__WHAT IS BEING ASKED__
Down to the last line, restate the records word for word, but not the pictures.
======== ENTRIES SUPPLIED ========
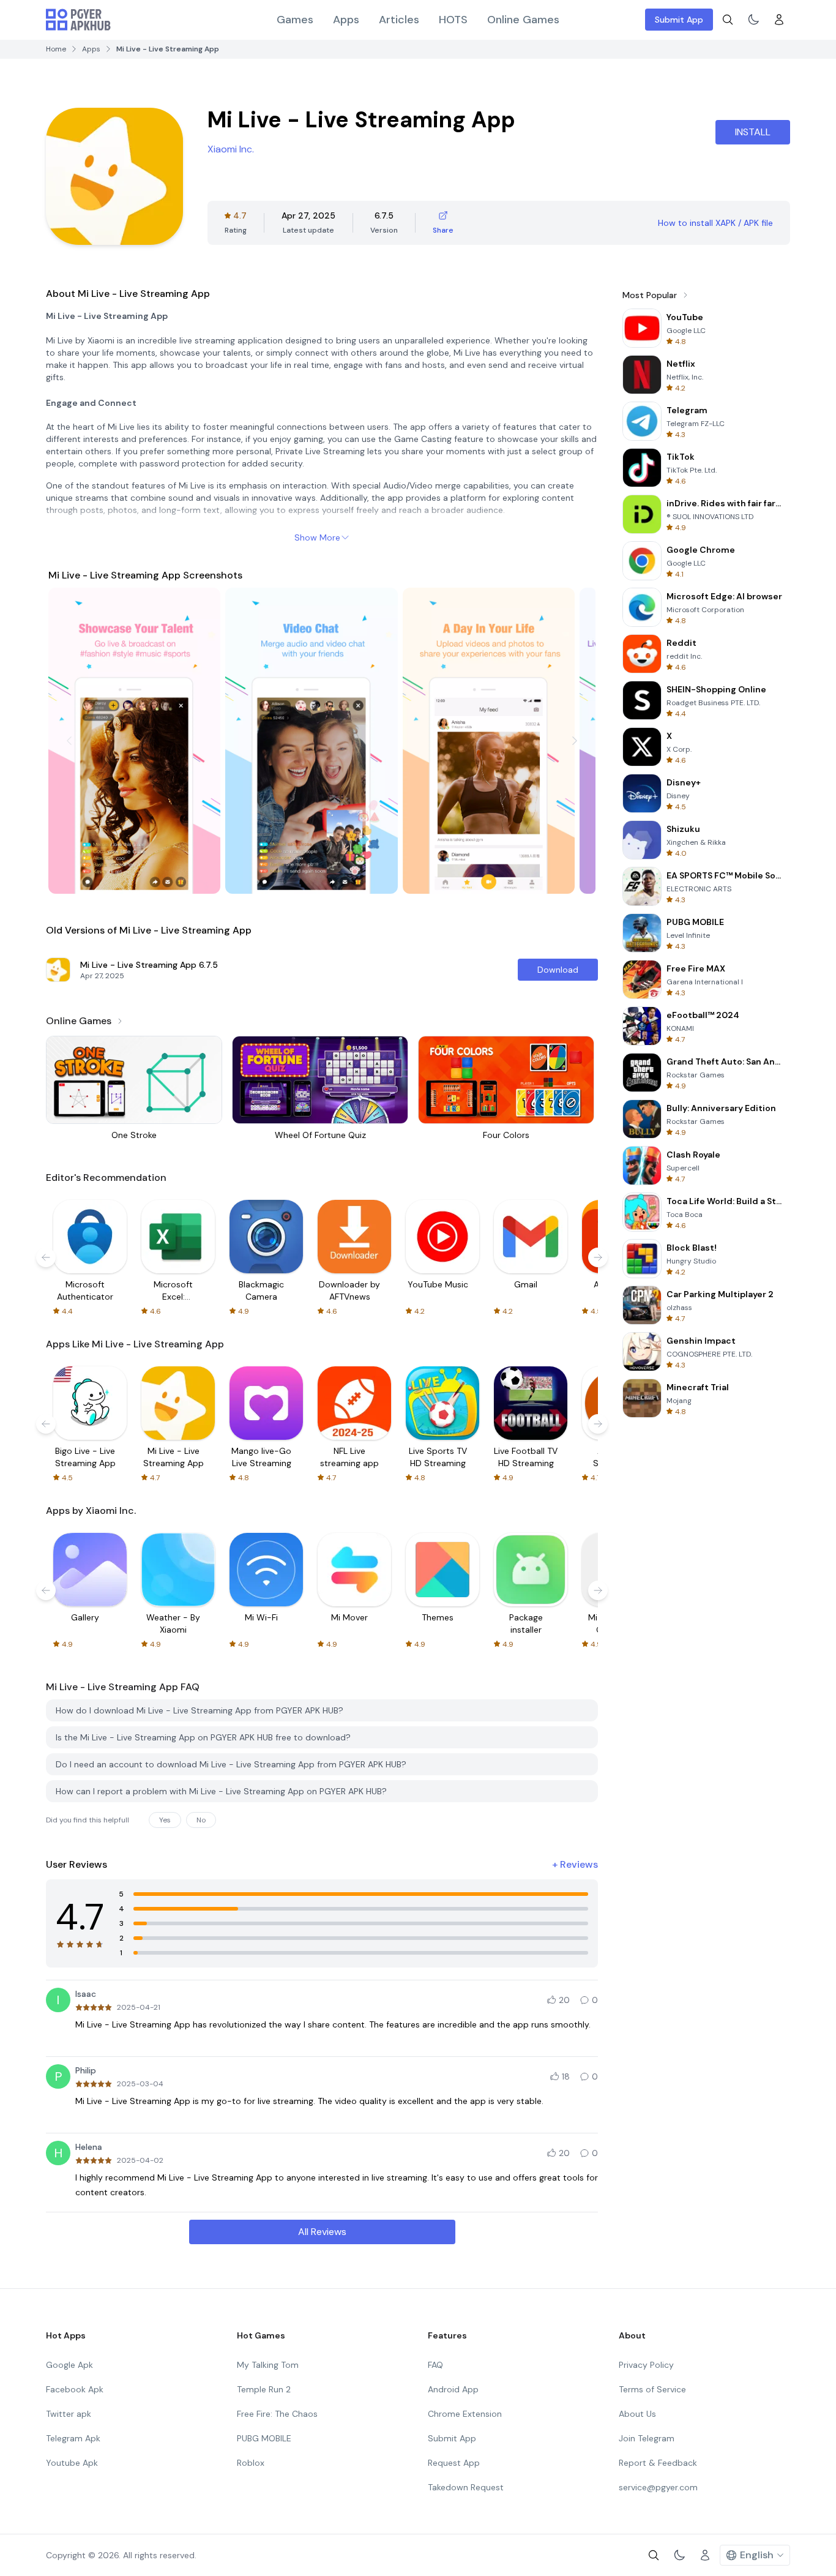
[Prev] (69, 741)
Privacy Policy (646, 2364)
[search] (728, 20)
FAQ (435, 2364)
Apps (346, 19)
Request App (454, 2462)
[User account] (779, 20)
========
__ANSWER SPACE__
[Prev] (69, 741)
Privacy Policy (646, 2364)
[search] (728, 20)
FAQ (435, 2364)
Apps (346, 19)
Request App (454, 2462)
[User account] (779, 20)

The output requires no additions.